Directed by: MICHAEL MANN
1995, TSPDT Rank #368
Heat is a classic film noir updated for the age of blockbuster action thrillers. The setting is the same, Los Angeles, but the landscape is virtually unrecognizable. After fifty years of urban sprawl and population explosion, the city has now grown to an unmanageable size and even the blinding sunlight doesn't help to put anything in perspective. Michael Mann's style is one of cool hues and fluid motion, with editing so slick that scenes often blend together without the viewer noticing that one scene has given way to another. In the film's world, everyone is a liar, a cheat, a maniac, or a combination of the three - not because they want to be, but because they feel they have to be. Everyone acts according to their nature in the end - nothing is truly left to chance. Human nature is brought into the light - no one is innocent, this is not a world of hard-edged blacks and whites anymore.
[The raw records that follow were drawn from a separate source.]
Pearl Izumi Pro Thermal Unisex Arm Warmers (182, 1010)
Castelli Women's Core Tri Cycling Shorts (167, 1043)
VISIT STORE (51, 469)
Overall, Heat is an incredible piece of work. The narrative is masterfully handled, with a world-class cast, and a script that refuses to give in to easy answers. It's the epitome of neo-noir - noir brought into the light and made new. What once lurked in the shadows, just below the surface, has now taken over everyday life. No one is safe, no one is innocent, and there can be no apologies, regrets, or self-pity - just a full-fledged commitment to one's nature, and nothing else.